▶ **TEXTO FORNECIDO**:
★ ★ ★

René Guenon (1886-1951)



René Guenon (1886-1951)


RENÉ GUÉNON (Blois, 15-XI-1886 — Cairo, 7-I-1951) foi um metafísico e crítico social francês.
Filósofo anti-moderno, com vasta obra publicada, defensor da metafísica pura, do espírito superior e da harmonia do homem com a sua natureza, fez da sua vida uma batalha contra a desordem sistematizada que se move num contínuo crescente. No seu pensamento esta desordem tem origem no Renascimento e potencia-se com René Descartes, durante o século XVII, por ter introduzido o racionalismo e o mecanicismo na filosofia, a qual a partir deste se designará por Filosofia Moderna. A física mecanicista é perniciosa uma vez que esta só pode dar conta da aparência exterior das coisas e é incapaz de explicar as suas essências, não nos dando o conhecimento efectivo. Guénon contraporá ao mecanicismo o animismo que é o seu oposto.
O modernismo revolta René Guénon, levando-o a destacar as suas principais características, que são muitas, a saber:
tendência para reduzir tudo ao ponto de vista quantitativo;
abandono da distinção qualitativa;
individualismo;
redução do superior ao inferior;
materialismo;
mecanicismo;
tendência para a simplificação abusiva;
esforços para reduzir tudo à uniformidade;
pretensa igualdade;
sacrifício da qualidade;
acentuação da separatividade (desunião);
tendência para a vulgarização;
o ódio à superioridade e ao secreto;
igualitarismo;
racionalismo;
física mecanicista;
uniformização;
a vida vulgar;
elogio cartesiano do «bom senso» ou «senso comum»;
humanismo;
o utilitário pragmatismo onde a utilidade substitui a verdade;
progressismo;
tendência para a dissolução;
materialização do supra-sensível;
hegemonia do profano e a ridicularização do sagrado;
o ocultismo e o espiritismo;
viver apressadamente;
a psicanálise;
propagação de predições;
falsa espiritualidade.
Todas estas características modernas são sinais precursores do final de um ciclo. Para Guénon há dois princípios universais responsáveis por toda e qualquer manifestação, são eles a «essência» (forma, acto, qualidade) e a «substância» (matéria, potência, quantidade).
A modernidade está condenada à partida porque elimina uma parte do real, reduzindo tudo à matéria só restará o caminho para o caos, uma vez que desprezando o elemento qualitativo, essência, disparará a mediocridade em todos os domínios cujo fim será a degenerescência.

Na sua teoria do conhecimento, que é a teoria tradicionalista, o conhecimento parte dos princípios, enquanto o conhecimento dos modernos resulta de constatações experimentais, da observação de factos. Este empirismo moderno não merece credibilidade porque está longe de ser integral, logo submetido ao erro. O pensamento tradicional na mente brilhante de René Guénon é definido da seguinte forma: “Chamamos pensamento tradicional a toda a forma de inteligência do mundo que, baseando-se numa particular tradição religiosa ou na convicção fundamentada da unidade essencial que interliga todas as tradições desse tipo, proponha uma leitura do sentido do homem e do universo e uma interpretação dos nossos tempos, assente nas noções de hierarquia de valores, de ordem, de oposição do sagrado e do profano e de uma tendencial divinização como destino final da Humanidade”.

★ ★ ★

▶ **INSTRUÇÕES**:
• a. De acordo com o texto sobre René Guénon, por que motivo se considera perniciosa a física mecanicista? Responda em uma a três frases.
• b. Retome o texto sobre René Guénon e dê-lhe continuidade a partir da última frase apresentada.
Os itens constituem material à parte, independente do texto sobre René Guénon.

▶ **ITENS EM BRUTO**:
★ ★ ★

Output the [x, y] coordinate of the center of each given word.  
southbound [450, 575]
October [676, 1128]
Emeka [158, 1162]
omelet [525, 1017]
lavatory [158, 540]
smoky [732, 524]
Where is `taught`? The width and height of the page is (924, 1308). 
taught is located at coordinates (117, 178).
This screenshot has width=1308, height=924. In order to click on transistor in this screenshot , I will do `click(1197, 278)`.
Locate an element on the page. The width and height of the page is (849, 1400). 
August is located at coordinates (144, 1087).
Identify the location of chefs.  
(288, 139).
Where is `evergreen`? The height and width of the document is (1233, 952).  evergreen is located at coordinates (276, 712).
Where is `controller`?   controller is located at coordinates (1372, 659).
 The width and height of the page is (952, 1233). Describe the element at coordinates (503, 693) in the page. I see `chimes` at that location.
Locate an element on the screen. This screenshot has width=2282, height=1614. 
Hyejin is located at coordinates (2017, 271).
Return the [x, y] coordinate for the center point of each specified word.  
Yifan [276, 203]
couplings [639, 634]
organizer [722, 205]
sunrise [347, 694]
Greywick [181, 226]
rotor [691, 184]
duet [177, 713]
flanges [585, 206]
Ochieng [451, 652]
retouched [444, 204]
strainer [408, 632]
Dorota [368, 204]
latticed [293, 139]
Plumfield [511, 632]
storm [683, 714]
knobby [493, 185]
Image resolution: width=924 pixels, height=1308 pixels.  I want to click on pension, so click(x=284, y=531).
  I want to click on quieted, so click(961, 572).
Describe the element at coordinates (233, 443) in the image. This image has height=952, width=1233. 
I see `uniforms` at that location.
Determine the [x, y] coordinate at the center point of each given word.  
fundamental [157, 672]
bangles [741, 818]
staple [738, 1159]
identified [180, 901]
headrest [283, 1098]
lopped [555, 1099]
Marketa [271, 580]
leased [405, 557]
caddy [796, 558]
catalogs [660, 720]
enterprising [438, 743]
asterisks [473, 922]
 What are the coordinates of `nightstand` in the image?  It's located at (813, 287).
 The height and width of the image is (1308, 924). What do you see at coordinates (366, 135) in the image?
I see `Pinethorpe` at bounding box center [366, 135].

★ ★ ★

▶ **RESPOSTAS ORDENADAS**:
• a. A física mecanicista é considerada perniciosa porque só consegue dar conta da aparência exterior das coisas e é incapaz de explicar as suas essências. Por esse motivo, não proporciona o conhecimento efetivo.

• b.
No seu entender o materialismo serviu para impedir o homem de ter acesso às possibilidades de ordem superior, mas a grande destruição virá pelas forças inferiores, subversivas, que usarão o neo-espiritualismo, através da bruxaria e da adivinhação, do espiritismo e da necromancia. Paralelamente, no grau da decadência, René Guénon não poupa críticas à filosofia do judeu Henri Bergson, que considera um bom representante do espírito moderno acusando-o de ter uma filosofia individualista e de ignorar a ordem supra-individual, por pôr a moral de lado, acusando-o ainda de através do seu intuicionismo apelar ao subconsciente para despertar os elementos psíquicos mais baixos do ser humano, invocando uma intuição unicamente de ordem sensitiva misturada com forças obscuras do instinto e do sentimento, desprezando a intuição intelectual.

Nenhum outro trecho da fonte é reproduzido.